Les circonstances exactes de cette fuite restent encore à établir. Des témoignages recueillis sur le lieu indiquent que les verrous des cellules auraient été forcés pendant le service de nuit, facilitant ainsi l’évasion des détenus.
Parmi les personnes évadées figureraient des prévenus poursuivis pour plusieurs infractions, notamment incendie volontaire, coups et blessures volontaires, adultère ainsi que présumé viol, selon les informations tirées du registre du CIAT.

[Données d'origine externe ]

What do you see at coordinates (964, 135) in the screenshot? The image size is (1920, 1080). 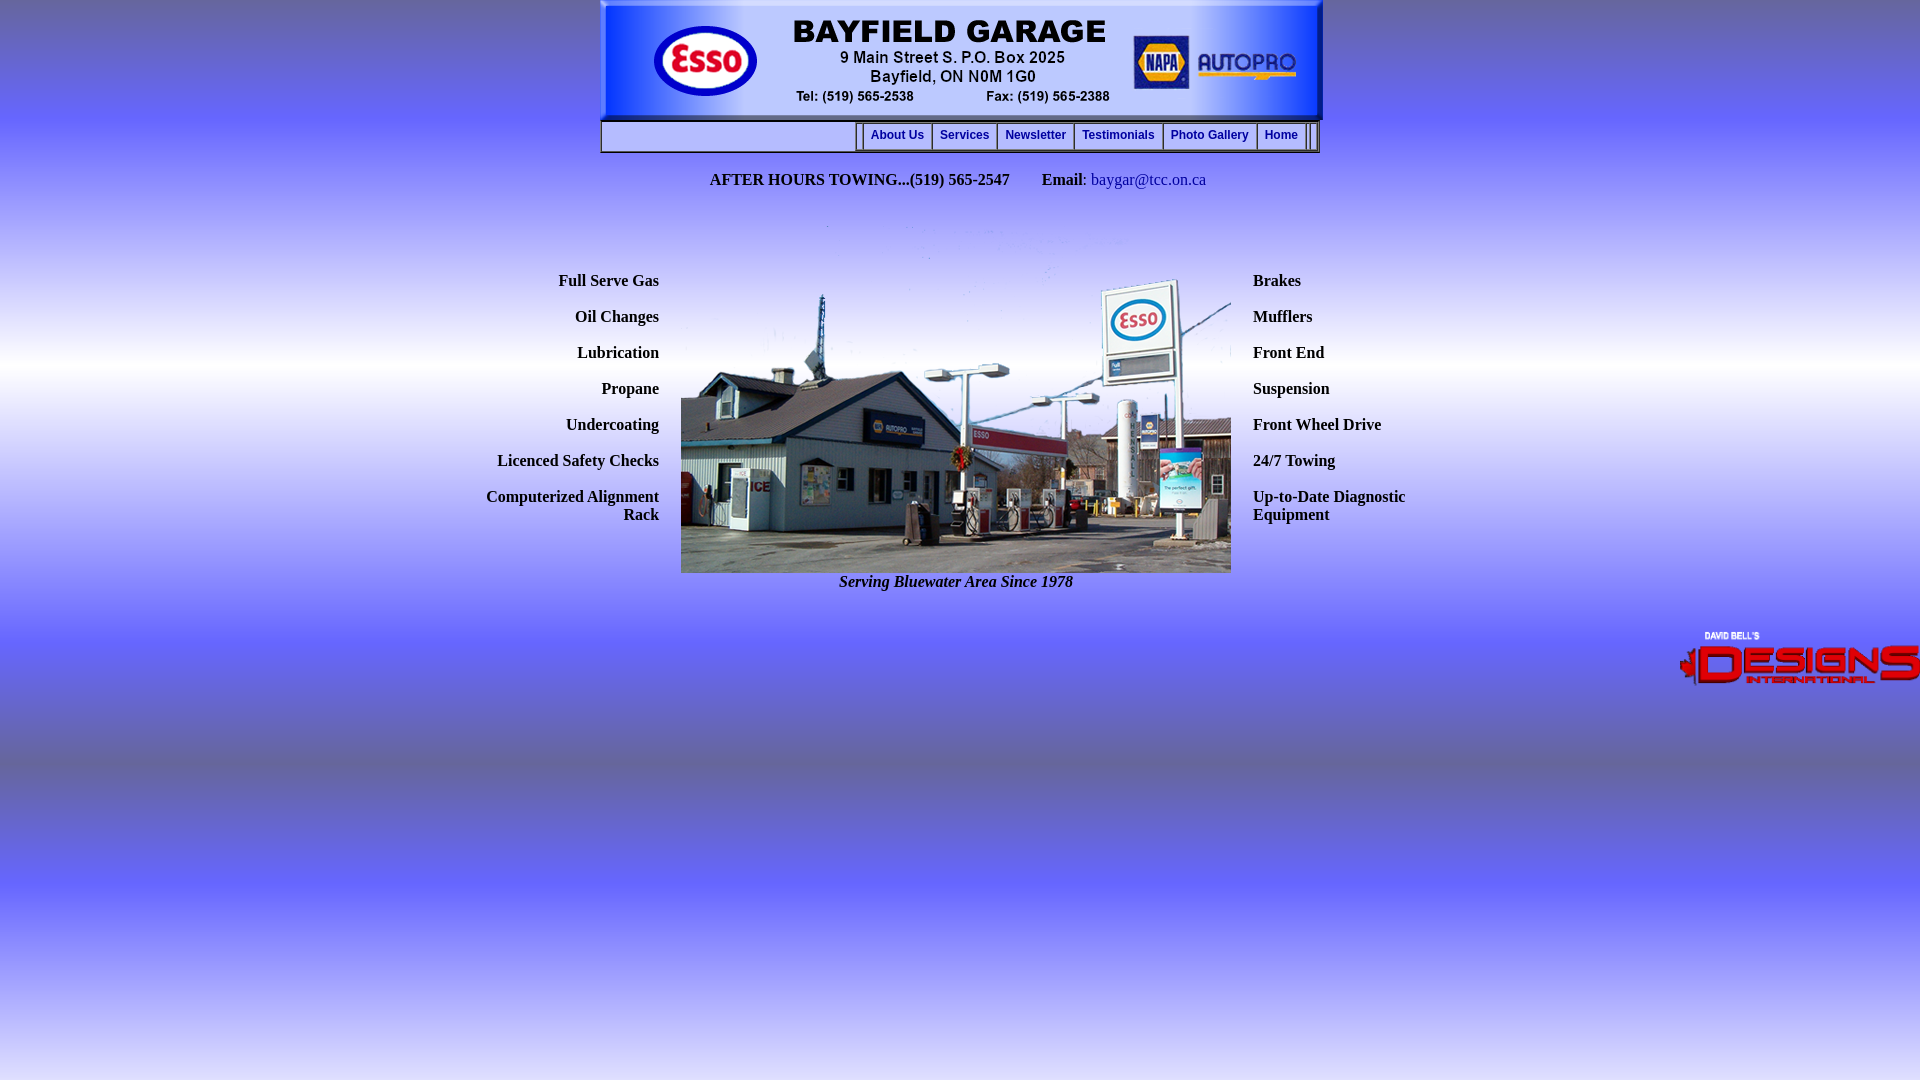 I see `'Services'` at bounding box center [964, 135].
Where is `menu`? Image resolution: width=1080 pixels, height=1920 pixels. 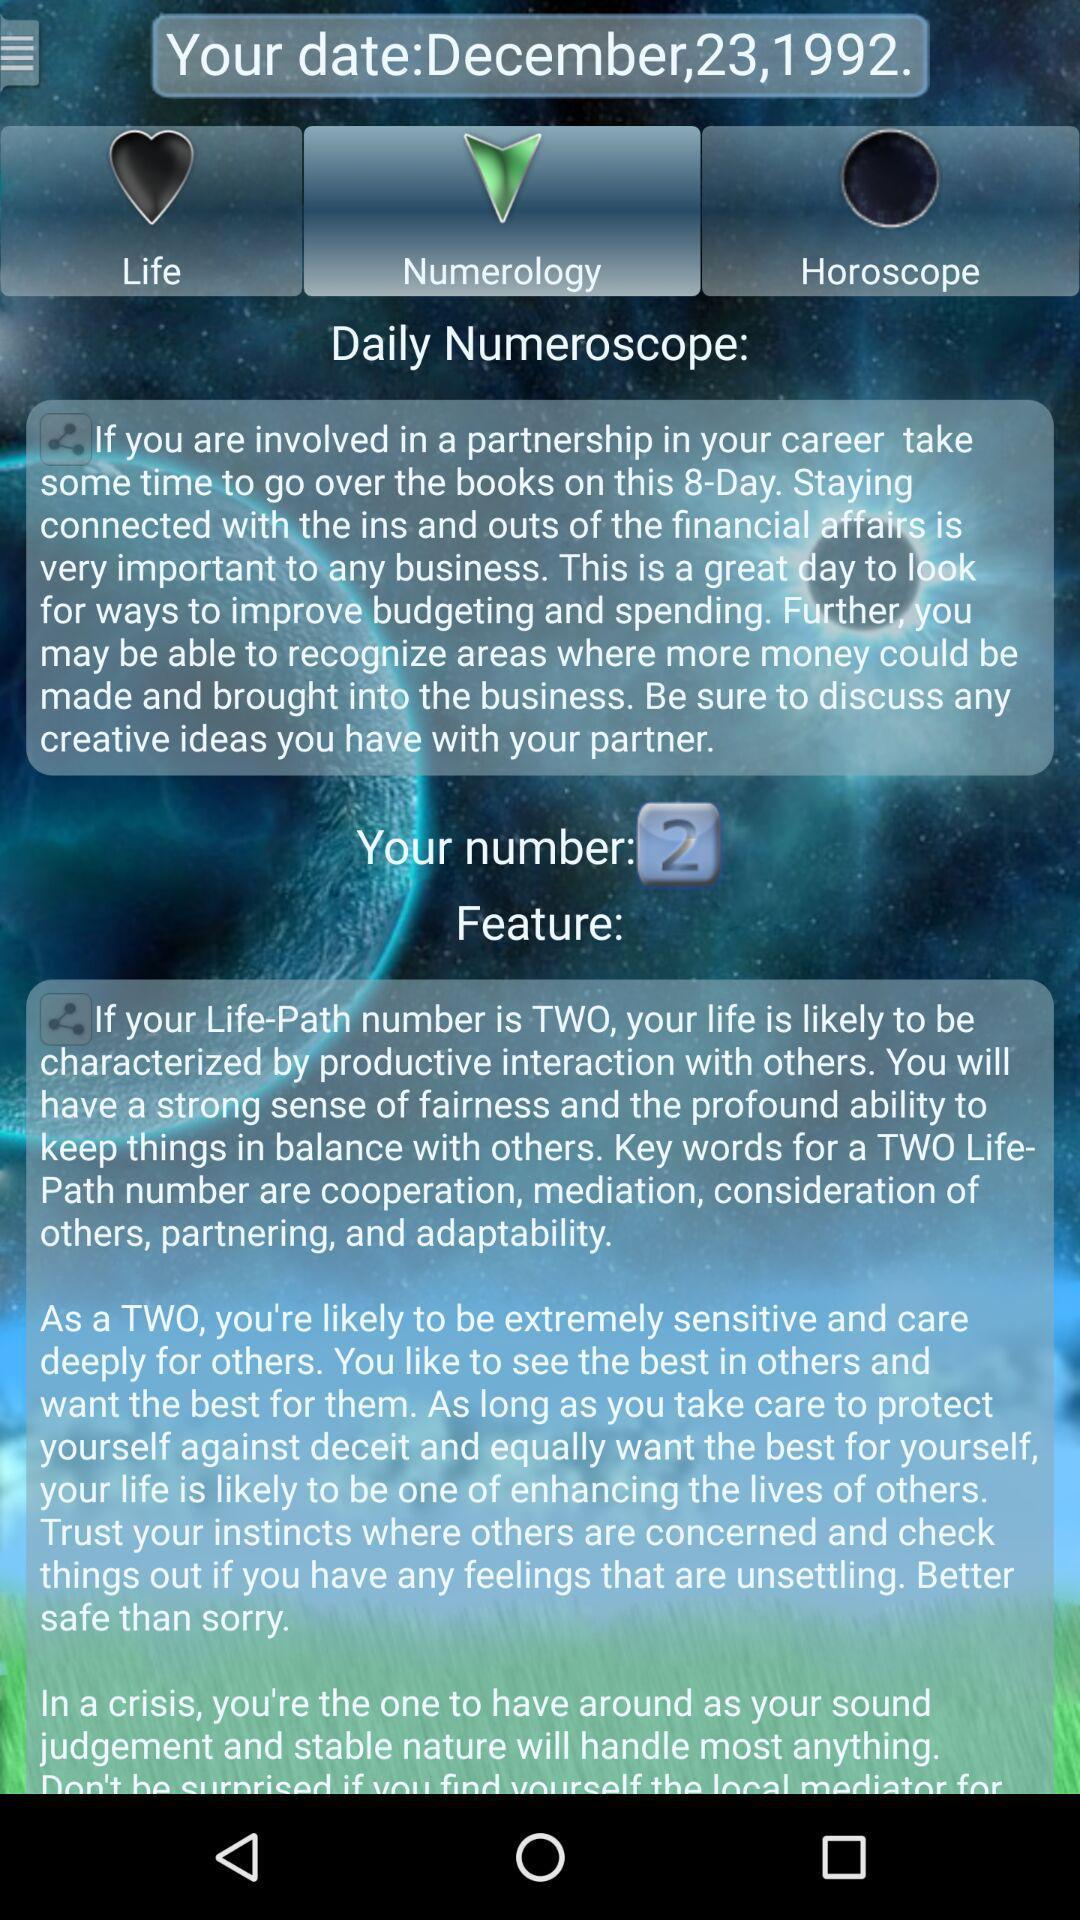 menu is located at coordinates (22, 52).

Cette situation suscite des inquiétudes dans la population de Nsumbula et des villages environnants, notamment sur les questions de sécurité et de surveillance des cachots. Elle intervient également dans un contexte de réorganisation à la tête du commissariat local.
L’Inspecteur Étienne Feraza Kimpinda, ancien responsable du CIAT de Nsumbula, a été affecté à un nouveau poste comme Commandant Escadron de la Police de Frontière à Kamako. Il est remplacé par le Major Kabamba Kanyuka, qui hérite du dossier de la recherche des fugitifs et du rétablissement de la sécurité.
Pour l’ONG COPROVIGUE Asbl, cette évasion révèle un problème de laxisme qui nécessite des mesures urgentes. Son coordonnateur national, Sadam Kapanda Wa Kapanda, appelle à une enquête rapide et transparente afin d’établir les responsabilités, au renforcement de la sécurité dans les CIAT du territoire et à une traque efficace des évadés avec l’implication de la population.